There, he was heavily involved on the base, in particular, sharing his love of hockey. This extended from the children living on the base to the community and even the British soldiers wanting to take a crack at learning the game. He received a medal for his volunteer service with hockey.
In 1995, he took over the One Service Battalion kitchen as Chief Cook before it moved to Edmonton. He did his second tour to Alert. While the first time at the North Pole, it was all daylight. This time it was six months of darkness.
When CFB Calgary closed, Boucher and his family were back in Edmonton, and then in 1998, he was stationed in Halifax for his first stint with the Navy.
“I was posted to the ship called Terra Nova, but they decommissioned it before I got there, so I worked on base, and then I was posted to the HMCS Charlottetown,” said Boucher.
While he was there, tragedy struck when Swissair Flight 111 crashed in the Atlantic Ocean. Because of his experience, he was called upon to man the kitchen trailer to feed the emergency responders.
This was his final posting and he retired and came to Calgary. But the life of a serviceman kept calling and he joined the reserves in 2000, and they were happy to have such an experienced serviceman. He served for six years In 2003, he had the opportunity to go to Syria.
“I was in the Golan Heights, on the Syrian side. It was the centre points between Israel and Syria,” he explains. “There were only 17 Canadians on the Syrian side. We were working with UNDOF (United Nations Disengagement Observer Force).
The role was to watch the borders and monitor for potentially aggressive activity. In Syria, he was supposed to take over a kitchen. They closed the kitchen after a month and he worked in maintenance for five months.

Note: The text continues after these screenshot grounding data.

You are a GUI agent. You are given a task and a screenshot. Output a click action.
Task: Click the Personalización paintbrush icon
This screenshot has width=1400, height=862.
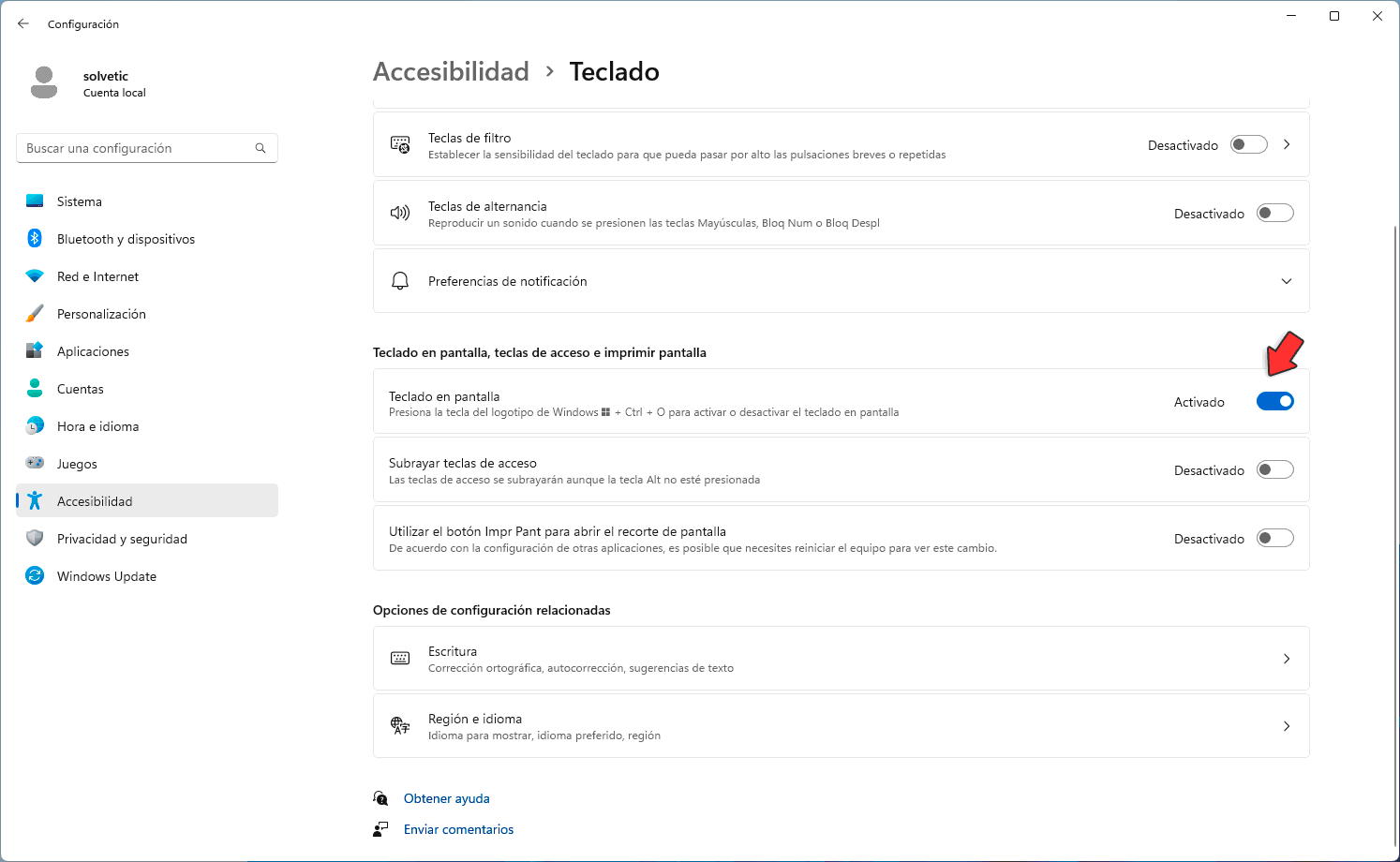point(35,314)
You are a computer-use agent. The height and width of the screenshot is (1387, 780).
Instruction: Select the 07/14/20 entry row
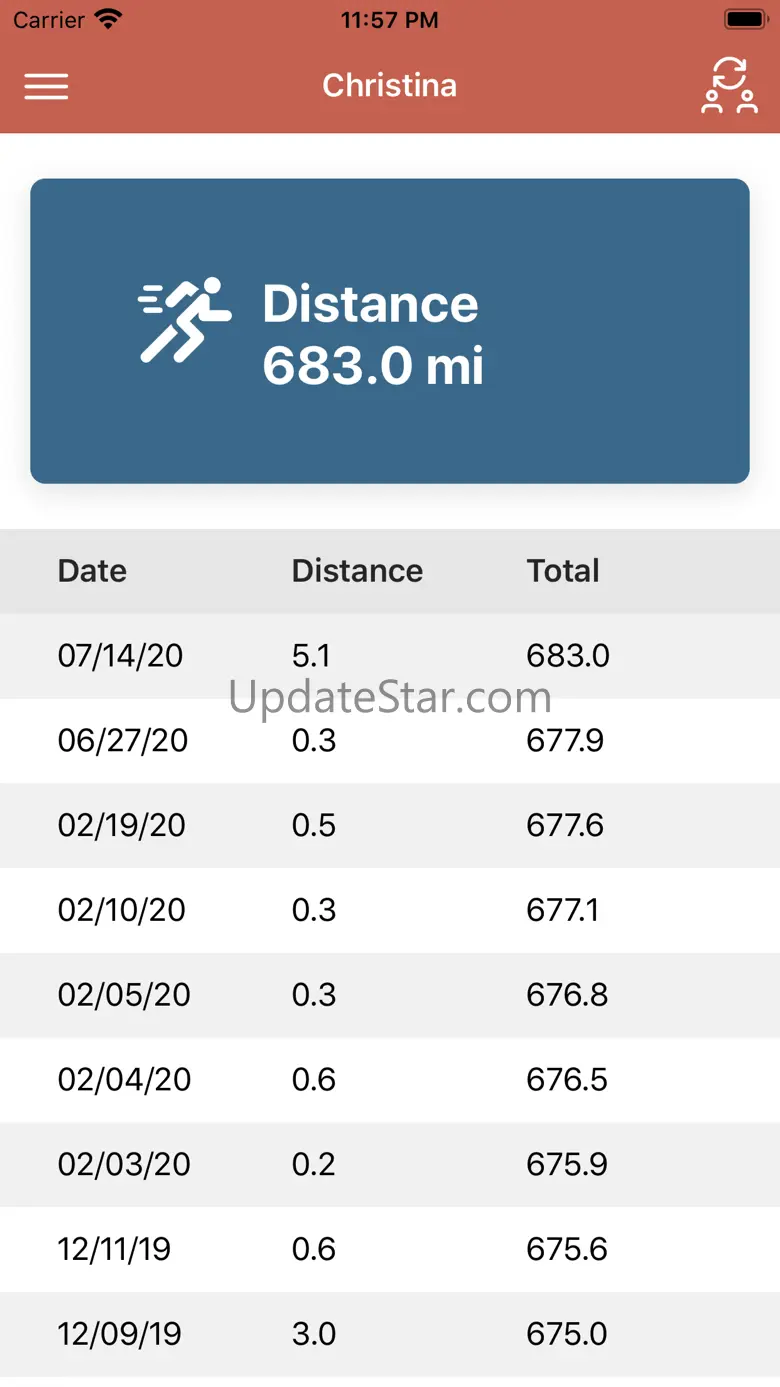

“You learn as you go,” he chuckles.
He retired after about 31 years in 2006.
“I loved putting that uniform on. That’s why I joined the Legion because the fact that everybody is there,” he said. “Remembrance Day is my favourite day because right from being a private, we used to go down to the Old Colonel Belcher Hospital when I first got to Calgary, to talk to the veterans to hear their stories. Because I was military, the veterans would talk to us more than others, because they wouldn’t understand. I feel so honoured to go to the Legion and sit down with these veterans to listen to their stories and tell them some of ours.“
Gary Boucher... military career spanned three decades.